“Silenziare le frange estreme del Pd”: e il prof Monti scivolò sul verbo

Pubblicato il 3 Gennaio 2013 - 15:32 OLTRE 6 MESI FA
Mario Monti (Foto Lapresse)

ROMA – Quel verbo, “silenziare“, potrà essere ricordato come il primo vero scivolone linguistico del professor Monti. Sempre pacato nel linguaggio e nei modi, non è passato inosservato quando a Unomattina ha dato un consiglio a Pierluigi Bersani. Ovvero quello di “silenziare le frange estreme che impediscono le riforme”. Ovvero la Cgil, Stefano Fassina, responsabile economico del Pd, e Nichi Vendola. Già mercoledì il professore aveva riservato ai due una stilettata:  “Vendola e Fassina  vogliono conservare per nobili motivi ed in buona fede un mondo del lavoro cristallizzato, iperprotetto rispetto ad altri paesi. Io sono per avere in Europa una tutela ancora più avanzata dei lavoratori, ma con condizioni che favoriscano la creazione di posti di lavoro”.

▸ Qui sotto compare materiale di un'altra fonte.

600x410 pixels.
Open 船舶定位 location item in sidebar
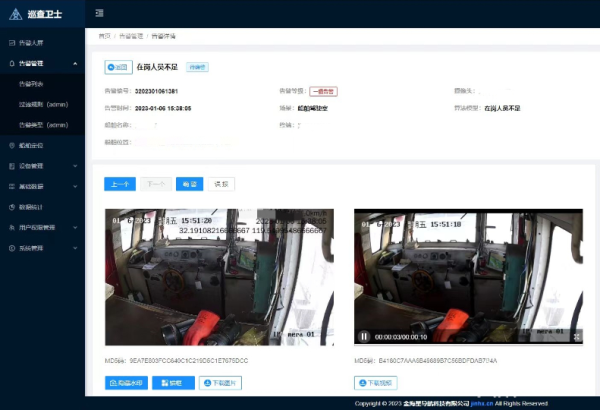(32, 145)
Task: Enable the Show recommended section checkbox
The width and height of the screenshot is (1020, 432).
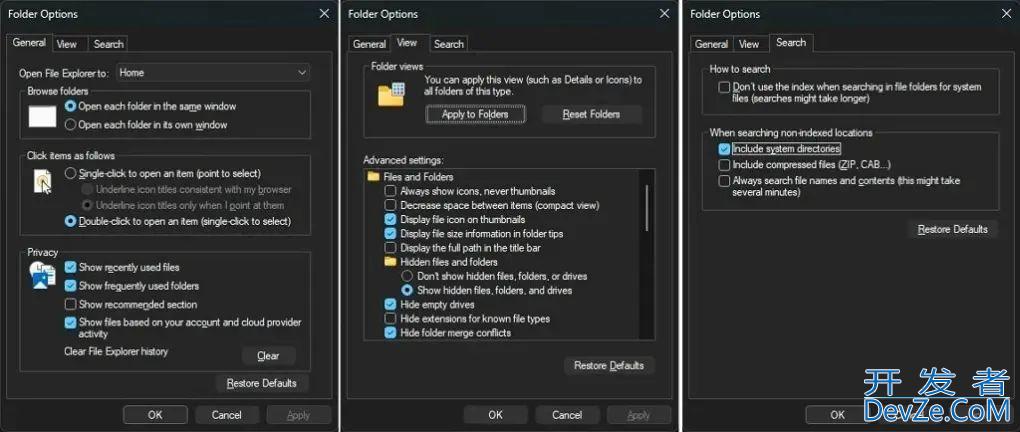Action: [71, 304]
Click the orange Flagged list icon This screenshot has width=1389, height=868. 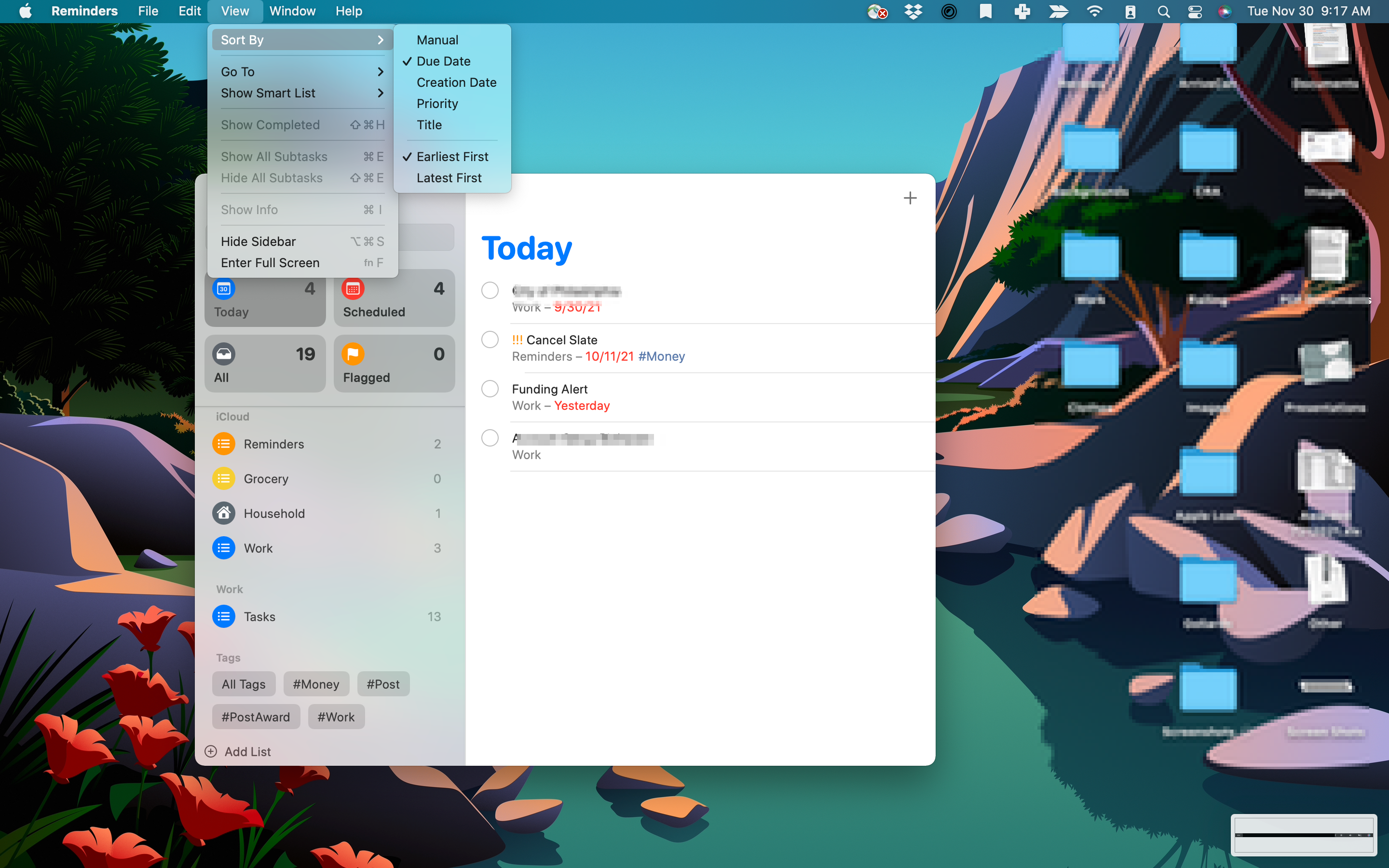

“Silenziare” è diventato immediato argomento di discussione sui social network, a qualcuno quell’espressione ha ricordato i tempi del fascismo, quando “silenziare” l’antagonista era pura prassi politica. Da dove viene allora tanta durezza da parte di Monti? E’ la conseguenza di due giorni di botta e risposta, proprio con Fassina e Vendola. L’esponente Pd mercoledì aveva detto che ”per i livelli di reddito di coloro che ne entrano a far parte, la lista Monti somiglia sempre più alla lista Rotary”. Sempre mercoledì Nichi Vendola lo aveva definito un politico di “razza padrona”, “un perfetto berlusconiano”. E alla prima occasione ecco la stoccata di Monti.

A difesa di Fassina, a sorpresa ma non troppo visti i cattivi rapporti con il premier, scende in campo anche Renato Brunetta:  ”Con le sue parole di stamattina il prof. Monti svela la sua natura più profonda, che è quella del tecnocrate autoritario, disinformato e pasticcione. Tutto mi divide sul piano dei contenuti da Stefano Fassina, ma farò ogni sforzo perché nessuno possa ridurre lui o altri al silenzio. Intimare il silenzio a qualcuno mentre si ricopre il ruolo del capo del governo non ha cittadinanza in democrazia, ma ci riporta a tempi bui e dolorosi. Vuol dire ignorare i cardini del confronto democratico e vuol dire aver dimenticato, o forse mai aperto, tutti i libri di storia”.